Exercising Outside in Cold Weather: How to Stay Safe
Exercising outside is an enjoyable and healthy activity, but can become problematic during the winter months. New difficulties with outdoors exercise arise when the temperatures drop. Chief among these are the dangers to health and well-being inherent in the cold. While it can be tempting to hibernate all winter and abandon physical activity, you’ll be happier and healthier if you keep working out. Awareness of the dangers of cold weather and knowledge of how to protect yourself is what you need.
The risks fall in to two categories: those that stem from the severe weather that can accompany the cold, and those caused or exacerbated by the cold itself. The first category includes extreme weather conditions such as hail, heavy snow, or a lightning storm. Use basic common sense: if a blizzard is forecast to be hitting your area, go running on another day. Similarly, if there is ice on the roads, don’t go out until it is salted or melts in the sun. It’s hard to avoid falling on ice (especially if you are walking or running) and a nasty fall can result in broken bones.

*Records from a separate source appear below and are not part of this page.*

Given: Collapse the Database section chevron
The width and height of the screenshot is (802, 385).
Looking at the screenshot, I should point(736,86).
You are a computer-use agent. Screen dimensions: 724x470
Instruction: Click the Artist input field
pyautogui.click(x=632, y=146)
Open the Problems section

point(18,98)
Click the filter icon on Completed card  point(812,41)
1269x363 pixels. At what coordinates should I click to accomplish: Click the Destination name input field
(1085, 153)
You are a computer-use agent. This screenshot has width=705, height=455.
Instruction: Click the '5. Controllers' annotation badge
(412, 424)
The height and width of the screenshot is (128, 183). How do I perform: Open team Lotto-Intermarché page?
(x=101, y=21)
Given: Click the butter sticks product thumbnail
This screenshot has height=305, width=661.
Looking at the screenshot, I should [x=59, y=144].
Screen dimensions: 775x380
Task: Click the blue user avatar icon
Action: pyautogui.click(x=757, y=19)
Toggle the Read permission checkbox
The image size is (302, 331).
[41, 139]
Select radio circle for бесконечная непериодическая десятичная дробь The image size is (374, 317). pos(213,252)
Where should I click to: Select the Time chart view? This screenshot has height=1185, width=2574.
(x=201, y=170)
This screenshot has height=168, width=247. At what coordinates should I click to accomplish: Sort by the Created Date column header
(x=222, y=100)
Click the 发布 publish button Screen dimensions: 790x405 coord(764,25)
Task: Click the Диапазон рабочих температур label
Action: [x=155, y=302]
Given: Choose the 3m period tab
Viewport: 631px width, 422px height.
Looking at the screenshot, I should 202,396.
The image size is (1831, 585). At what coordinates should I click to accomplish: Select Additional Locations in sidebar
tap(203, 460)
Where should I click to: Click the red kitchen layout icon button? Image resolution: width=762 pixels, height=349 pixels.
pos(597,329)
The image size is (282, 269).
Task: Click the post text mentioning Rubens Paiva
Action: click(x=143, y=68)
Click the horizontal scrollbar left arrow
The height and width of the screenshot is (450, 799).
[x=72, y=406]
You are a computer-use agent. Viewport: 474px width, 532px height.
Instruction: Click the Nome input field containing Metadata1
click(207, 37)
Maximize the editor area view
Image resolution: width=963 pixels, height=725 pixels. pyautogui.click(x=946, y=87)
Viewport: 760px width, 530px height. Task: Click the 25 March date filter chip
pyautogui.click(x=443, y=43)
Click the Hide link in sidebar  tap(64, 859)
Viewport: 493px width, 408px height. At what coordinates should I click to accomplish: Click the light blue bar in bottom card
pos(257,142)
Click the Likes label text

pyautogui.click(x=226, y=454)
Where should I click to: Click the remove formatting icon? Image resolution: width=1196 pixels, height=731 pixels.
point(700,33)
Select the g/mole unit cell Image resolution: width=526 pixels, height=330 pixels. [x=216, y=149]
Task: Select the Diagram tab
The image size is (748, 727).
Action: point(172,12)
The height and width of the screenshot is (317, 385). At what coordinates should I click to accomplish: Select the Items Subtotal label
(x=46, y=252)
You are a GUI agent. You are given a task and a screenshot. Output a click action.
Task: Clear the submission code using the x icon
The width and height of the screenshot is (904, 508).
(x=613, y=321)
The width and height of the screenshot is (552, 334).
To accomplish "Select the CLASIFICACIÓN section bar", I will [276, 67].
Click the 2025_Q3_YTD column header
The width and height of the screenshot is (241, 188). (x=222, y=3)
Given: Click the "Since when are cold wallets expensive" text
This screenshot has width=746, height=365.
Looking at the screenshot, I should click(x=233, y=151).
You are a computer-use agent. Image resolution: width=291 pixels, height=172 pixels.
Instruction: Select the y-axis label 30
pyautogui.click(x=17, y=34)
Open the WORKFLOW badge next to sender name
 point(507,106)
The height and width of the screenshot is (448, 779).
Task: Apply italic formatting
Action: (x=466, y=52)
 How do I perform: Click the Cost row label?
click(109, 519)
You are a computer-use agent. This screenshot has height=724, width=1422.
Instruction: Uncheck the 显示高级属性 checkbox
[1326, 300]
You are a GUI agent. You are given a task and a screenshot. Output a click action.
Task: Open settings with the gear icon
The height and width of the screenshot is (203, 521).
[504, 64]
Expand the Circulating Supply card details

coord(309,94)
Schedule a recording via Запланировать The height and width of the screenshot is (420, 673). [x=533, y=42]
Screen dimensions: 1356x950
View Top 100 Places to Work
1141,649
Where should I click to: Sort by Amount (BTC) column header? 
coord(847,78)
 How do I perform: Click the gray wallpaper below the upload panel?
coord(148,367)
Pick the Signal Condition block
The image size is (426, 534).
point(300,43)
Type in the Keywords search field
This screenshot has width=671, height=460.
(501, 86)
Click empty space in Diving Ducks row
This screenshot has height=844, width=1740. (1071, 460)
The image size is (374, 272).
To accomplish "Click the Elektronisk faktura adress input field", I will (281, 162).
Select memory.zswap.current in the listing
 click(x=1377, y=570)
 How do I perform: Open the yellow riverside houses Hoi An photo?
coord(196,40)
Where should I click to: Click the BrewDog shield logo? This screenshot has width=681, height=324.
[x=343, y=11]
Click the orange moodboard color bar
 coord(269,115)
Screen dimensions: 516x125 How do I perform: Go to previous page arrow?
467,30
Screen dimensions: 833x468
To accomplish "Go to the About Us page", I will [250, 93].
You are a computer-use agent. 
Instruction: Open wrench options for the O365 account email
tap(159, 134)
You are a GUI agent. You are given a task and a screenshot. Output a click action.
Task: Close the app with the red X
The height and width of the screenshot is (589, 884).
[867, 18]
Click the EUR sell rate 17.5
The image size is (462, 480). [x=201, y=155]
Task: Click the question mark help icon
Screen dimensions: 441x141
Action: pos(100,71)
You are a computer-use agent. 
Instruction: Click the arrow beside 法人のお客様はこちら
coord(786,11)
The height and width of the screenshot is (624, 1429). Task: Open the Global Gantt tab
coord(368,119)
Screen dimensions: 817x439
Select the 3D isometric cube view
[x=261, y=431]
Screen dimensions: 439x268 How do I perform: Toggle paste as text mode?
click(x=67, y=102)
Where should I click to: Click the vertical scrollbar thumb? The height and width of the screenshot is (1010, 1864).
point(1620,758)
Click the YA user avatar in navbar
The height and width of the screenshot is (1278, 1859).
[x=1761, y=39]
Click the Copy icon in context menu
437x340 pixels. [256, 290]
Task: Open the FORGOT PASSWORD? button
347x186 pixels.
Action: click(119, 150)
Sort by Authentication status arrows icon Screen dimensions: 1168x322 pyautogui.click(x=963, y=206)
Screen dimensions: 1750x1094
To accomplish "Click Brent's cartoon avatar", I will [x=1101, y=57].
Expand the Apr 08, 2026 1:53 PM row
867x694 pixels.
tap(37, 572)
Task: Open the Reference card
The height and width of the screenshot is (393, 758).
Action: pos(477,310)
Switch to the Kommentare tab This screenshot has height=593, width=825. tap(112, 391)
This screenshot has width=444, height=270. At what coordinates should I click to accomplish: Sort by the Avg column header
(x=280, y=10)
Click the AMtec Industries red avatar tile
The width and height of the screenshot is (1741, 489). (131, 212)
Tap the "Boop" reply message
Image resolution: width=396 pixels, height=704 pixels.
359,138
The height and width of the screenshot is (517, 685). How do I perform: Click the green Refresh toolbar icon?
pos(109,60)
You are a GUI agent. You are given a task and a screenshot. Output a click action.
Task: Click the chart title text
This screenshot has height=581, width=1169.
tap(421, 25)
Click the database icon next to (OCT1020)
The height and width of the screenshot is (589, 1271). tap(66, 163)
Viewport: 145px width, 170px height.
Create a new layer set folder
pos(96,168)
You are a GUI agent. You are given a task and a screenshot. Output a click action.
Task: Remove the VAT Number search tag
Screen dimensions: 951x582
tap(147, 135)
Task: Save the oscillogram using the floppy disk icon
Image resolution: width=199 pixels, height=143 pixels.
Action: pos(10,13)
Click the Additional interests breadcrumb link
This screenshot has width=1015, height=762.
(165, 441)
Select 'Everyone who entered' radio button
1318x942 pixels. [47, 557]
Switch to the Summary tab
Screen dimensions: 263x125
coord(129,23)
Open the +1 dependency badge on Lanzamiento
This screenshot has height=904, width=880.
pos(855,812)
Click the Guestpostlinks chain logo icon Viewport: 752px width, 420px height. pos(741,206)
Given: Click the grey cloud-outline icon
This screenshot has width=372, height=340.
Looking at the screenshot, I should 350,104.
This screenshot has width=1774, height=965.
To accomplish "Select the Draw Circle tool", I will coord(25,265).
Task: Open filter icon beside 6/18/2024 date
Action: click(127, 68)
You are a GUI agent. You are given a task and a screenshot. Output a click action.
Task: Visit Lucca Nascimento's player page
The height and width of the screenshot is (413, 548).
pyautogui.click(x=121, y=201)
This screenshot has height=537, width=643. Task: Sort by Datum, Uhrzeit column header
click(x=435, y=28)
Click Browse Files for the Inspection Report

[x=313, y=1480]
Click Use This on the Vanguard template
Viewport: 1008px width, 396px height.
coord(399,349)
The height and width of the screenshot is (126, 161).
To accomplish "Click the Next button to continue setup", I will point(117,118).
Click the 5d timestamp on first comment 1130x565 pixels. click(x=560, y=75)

Avoid walking on roads if visibility is bad. Even relatively light snowfall can be deadly if it obscures motorist’s vision. Wear bright colors even in good conditions, since pale clothing will blend you into the snowy background. If there is snow on the ground, put on boots or non-slip shoes. Wear waterproof clothing that will keep wetness out. Your shoes or boots should also be waterproof — leather is a good material to choose. Wear socks that absorb moisture.
Of course, colder weather doesn’t necessitate snowfall or other extreme weather. The cold itself can make exercise outdoors tricky. If you are not adequately protected, you are in danger of frostbite or hypothermia. Frostbite is the partial freezing of body tissue. In severe cold the body naturally directs blood flow to its most important parts, the organs. This leaves the extremities farthest from the heart at risk of frostbite. Pain, numbness, and skin discoloration are the chief signs of the condition. In worst-case scenarios the effected tissue will have to be removed.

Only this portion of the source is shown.